- Theatrical release poster
- Directed by: Brendan Walsh
- Screenplay by: Daley Nixon; Brendan Walsh;
- Story by: Daley Nixon
- Produced by: Amanda Bowers; Molly Conners; Vincent Morano; Keri Nakamoto; Jane Oster; Bradley J. Ross; Brendan Walsh;
- Starring: Genesis Rodriguez; Vincent Piazza;
- Cinematography: Seamus Tierney
- Edited by: Bradley J. Ross
- Music by: Trey Toy; Matthew Wang;
- Production companies: Manhattan Productions Phiphen Pictures
- Distributed by: IFC Midnight
- Release date: August 28, 2020;
- Running time: 97 minutes
- Country: United States
- Language: English
- Budget: $1-2 million
- Box office: $31,808

= Centigrade (2020 film) =

2020 film directed by Brendan Walsh

Centigrade is a 2020 survival thriller film directed by Brendan Walsh, written by Walsh and Daley Nixon, produced by Amanda Bowers, Molly Conners, Vincent Morano, Keri Nakamoto, Jane Oster, Bradley J. Ross, and Brendan Walsh. It stars Genesis Rodriguez and Vincent Piazza.

The story is about an American man and his pregnant wife who become trapped in their car when a storm buries them underneath layers of snow and ice in Norway. As supplies dwindle and temperatures plunge, the couple must battle the elements and hypothermia in a desperate fight for survival.

Centigrade was released by IFC Midnight to limited theatres and video on demand on August 28, 2020.

==Plot==
In 2002, a young American couple, Naomi and Matthew, travel to the arctic mountains of Norway. After pulling over during a snowstorm, they wake up trapped in their SUV, buried underneath layers of snow and ice. It is revealed that Naomi is eight months pregnant. They struggle to survive as the temperature drops to dangerous levels and they encounter unforeseen obstacles in their battle to stay alive. With few resources, a dwindling food supply, and nothing but time, tension, blame, and personal secrets bubble to the surface. Matthew and Naomi realize they must work together to survive in a crippling battle against the elements, hypothermia, disturbing hallucinations, and plunging temperatures.
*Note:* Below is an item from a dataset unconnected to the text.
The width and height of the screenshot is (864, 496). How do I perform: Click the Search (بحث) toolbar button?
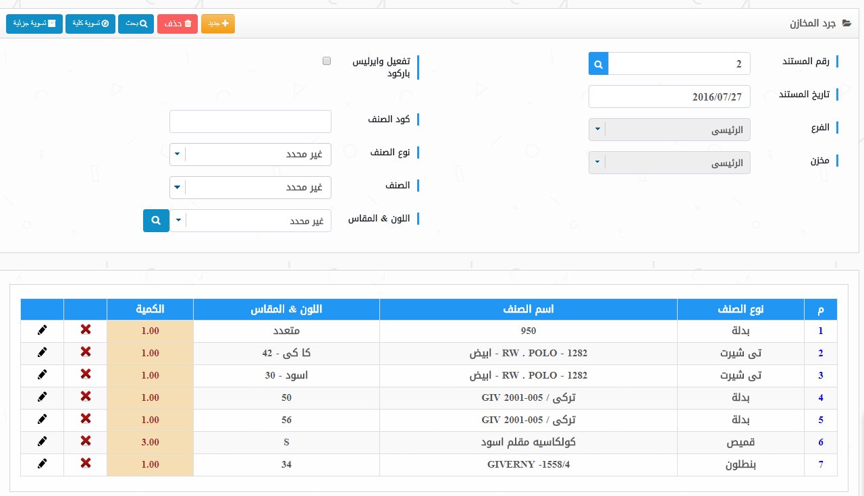click(136, 24)
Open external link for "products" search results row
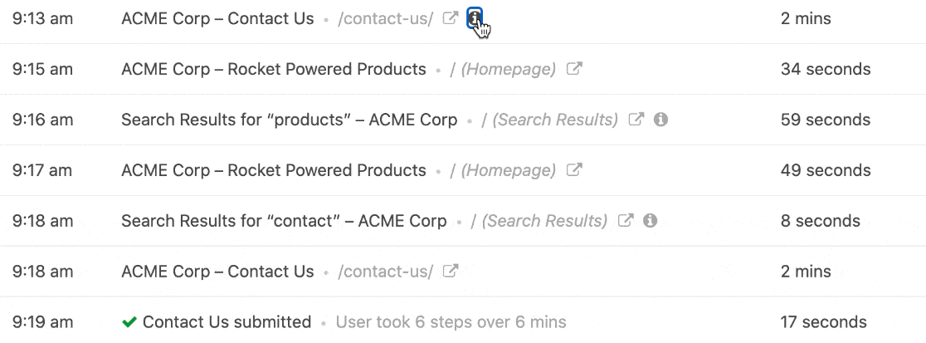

After suffering a panic attack, Naomi goes into labor. Matt helps his wife with the delivery of their baby girl. Naomi suggests they name her Olivia (Liv for short) to which Matt agrees. Matt continues to suffer from hypothermia and frostbite while he is trying to dig through the window.

Naomi struggles to calm her newborn daughter, and Matt offers his coat to help keep the baby warm. The next morning, Naomi awakens to find Matt has died from hypothermia. Days later, Naomi awakens with drops of water on her face. After checking the window, she discovers that the ice is finally soft enough to break through. She grabs her belongings, wraps up the baby, and manages to escape from the vehicle.

After hours of wandering in the wilderness, Naomi finally finds a remote hotel on the outskirts of civilization.

Before the credits roll, it is revealed that Naomi and Olivia were taken to a local hospital and treated for dehydration, hypothermia, frostbite, and severe malnourishment. Experts believe they survived due to the "igloo effect", shielding them from the elements and trapping in any heat they produced.

==Cast==
- Genesis Rodriguez as Naomi Ibbotson
- Vincent Piazza as Matt Ibbotson
- Benjamin Sokolow as Baby Liv
- Emily Bayiokos as Baby Liv

==Production==
The original screenplay by Daley Nixon was based on the real-life case of Peter Skyllberg, a Swedish man who was pulled barely alive from his snow-covered car having survived on nothing but snow for two months in sub-zero temperatures. The script was found and optioned through the website InkTip in 2017. The film was shot in sequence. Both actors lost 20lbs during filming.

Principal photography occurred in Staten Island and Norway in 2018 and 2019.

According to star Vincent Piazza "They got two of the identical automobiles. They cut them in different ways so that they can move the camera in unique positions throughout the shoot to create a visual variety and they parked them in an ice cream freezer in Staten Island. They were able to control the temperature, so that was real. There were no gags or gimmicks. It was all real cold that we were enduring."

==Release==
Centigrade premiered at the Sidewalk Film Festival on August 27, 2020. The film's first trailer premiered via Entertainment Weekly on July 23, 2020. The film also showed as the Midnight Horror Special at the Sarasota Film Festival in May, 2021.

===Box office===
Centigrade has grossed $31,808 at the global box office.

===Critical reception===
Critics gave the film mixed to negative reviews with approval rating on Rotten Tomatoes, based on reviews with an average rating of . The website's critics consensus reads: "A survival thriller largely bereft of thrills, Centigrade may leave audiences feeling just as hopelessly trapped as the main characters."
On Metacritic, the film has a weighted average score of 46 out of 100, based on eight critics, indicating "mixed or average" reviews.